When my parents were growing up, not wearing black was starting to become acceptable, so long as you were wearing 'Church clothes'/Sunday best.
But these days, a lot of people - young folk especially - don't actually own church clothes. My church is quite casual; jeans and t-shirts are the norm. That means that teenagers are even less likely to have the sort of clothes you'd traditionally expect available. If my understanding is either my best clothes or my church clothes, I'm going to look terribly out of place - but my parents certainly never thought of advising me that I should wear my business attire to a funeral (I had to google that when my grandmother died a few years back).
When I was in high-school, my friend's grandfather died very unexpectedly. Being from a non-religious family, she didn't actually have any 'Sunday best' clothes, couldn't afford to buy her own clothes right then, and her parents didn't have time to go shopping with her with traveling for the funeral. She wore her school uniform because it was the nicest clothes she had. Her (private) school uniform was a maroon blazer, white blouse with maroon scarf, and a maroon skirt, that was a little too short because she'd been shooting up like a weed and parents don't usually consider you'll need another size up a month after last buying it.
(Bolding is mine above.)
That's what I was thinking of when I posted earlier that I suspect that the prom dresses may have the best those young women could do on short notice.
I've posted elsewhere about one of my sons who attended a very casual church. When he was in high school he did not have any what I would call "dress clothes" that fit him. We had stopped selecting his clothes for him a few years previously, and he selected only clothes he'd wear to school or church - and at his church the teenagers wore t-shirts and jeans.
My son had an appointment for a in-person interview for a college scholarship program. The instructions he was sent said he should wear his "Sunday best", so he planned to wear jeans and a t-shirt (which were
his Sunday best that were appropriate at his casual church). I tried to suggest that he should wear what a traditional older person would think of as Sunday best, but my son was a very unyielding sort of fellow and he was sure
I didn't know what I was talking about. (He did switch from jeans to khaki pants, but he still wore a t-shirt to the interview, because that was his Sunday best and he couldn't imagine the interviewers meant anything different.)
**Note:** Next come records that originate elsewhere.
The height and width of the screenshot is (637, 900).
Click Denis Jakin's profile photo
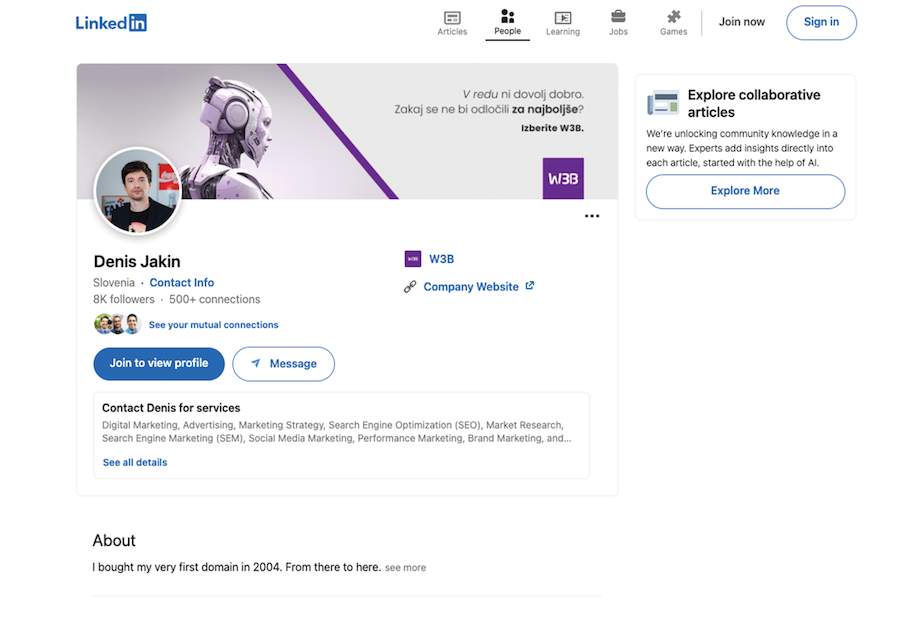click(x=137, y=191)
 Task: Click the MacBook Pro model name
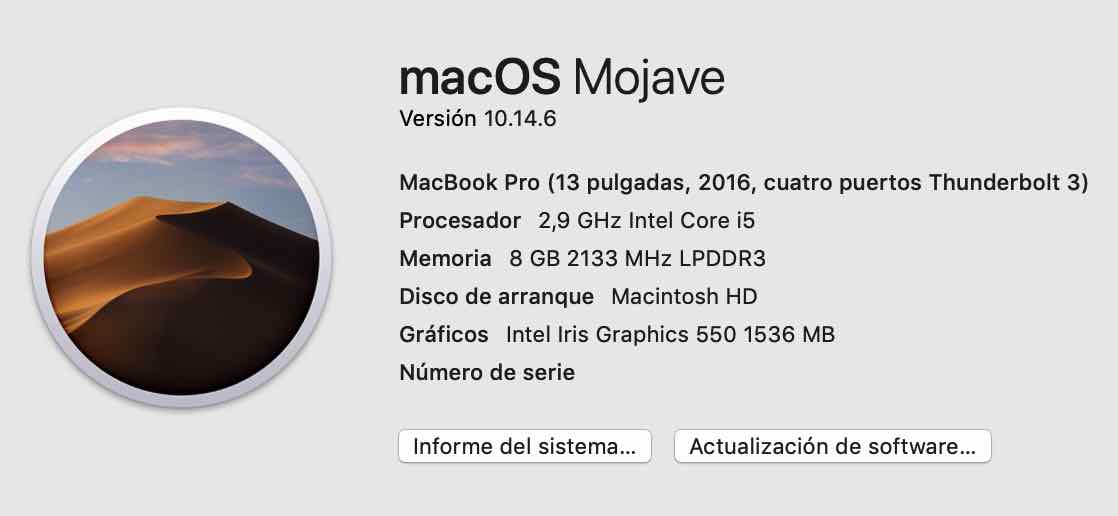point(469,182)
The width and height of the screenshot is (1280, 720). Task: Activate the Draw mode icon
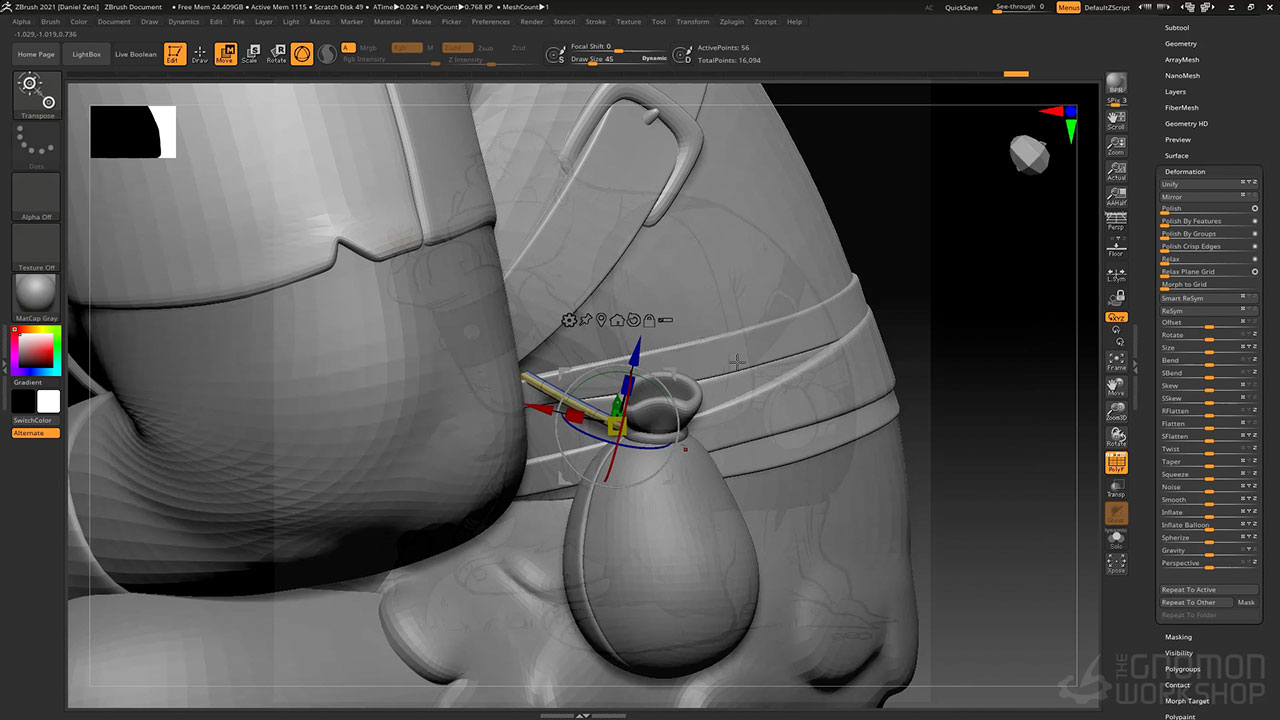(200, 54)
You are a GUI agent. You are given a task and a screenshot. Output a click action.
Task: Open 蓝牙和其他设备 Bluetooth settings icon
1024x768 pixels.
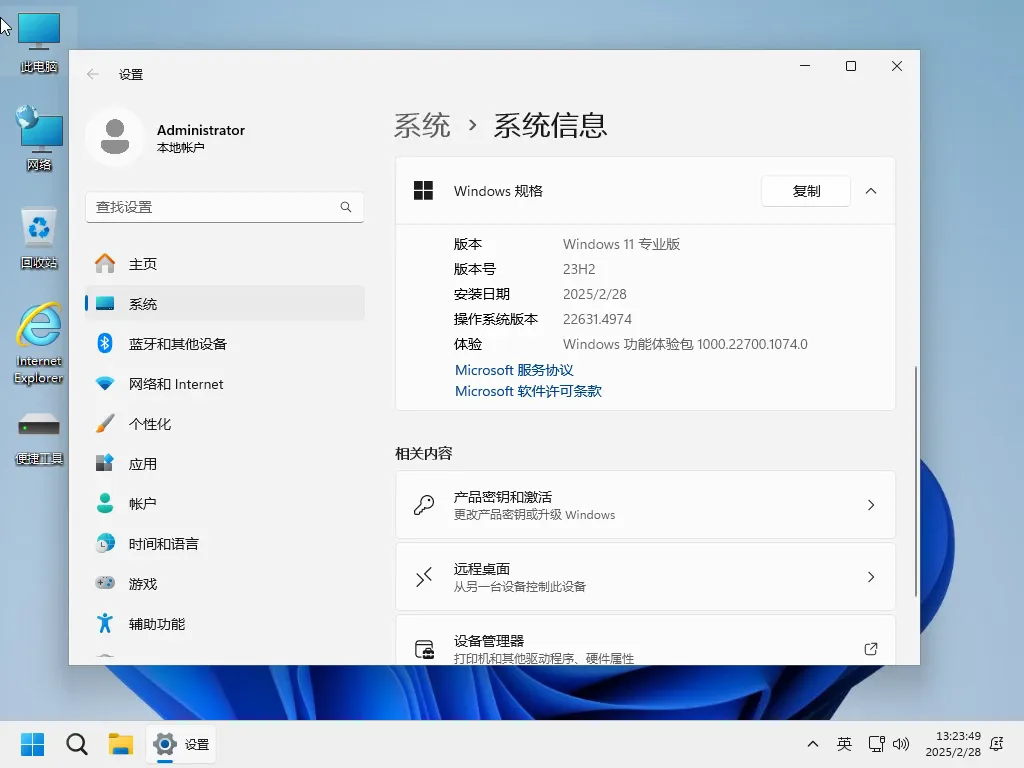coord(105,343)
Well, when we got to the interview building, it was full of teenage boys and girls all dressed in dressy clothes. My son and one other boy were the only ones in t-shirts; all the other boys had shirts and ties and dress slacks, and many wore suits.
I kept my mouth shut, and a few minutes later my son on his own whispered to me that he had decided in the future he would always dress up for interviews. I think he learned a valuable lesson that day.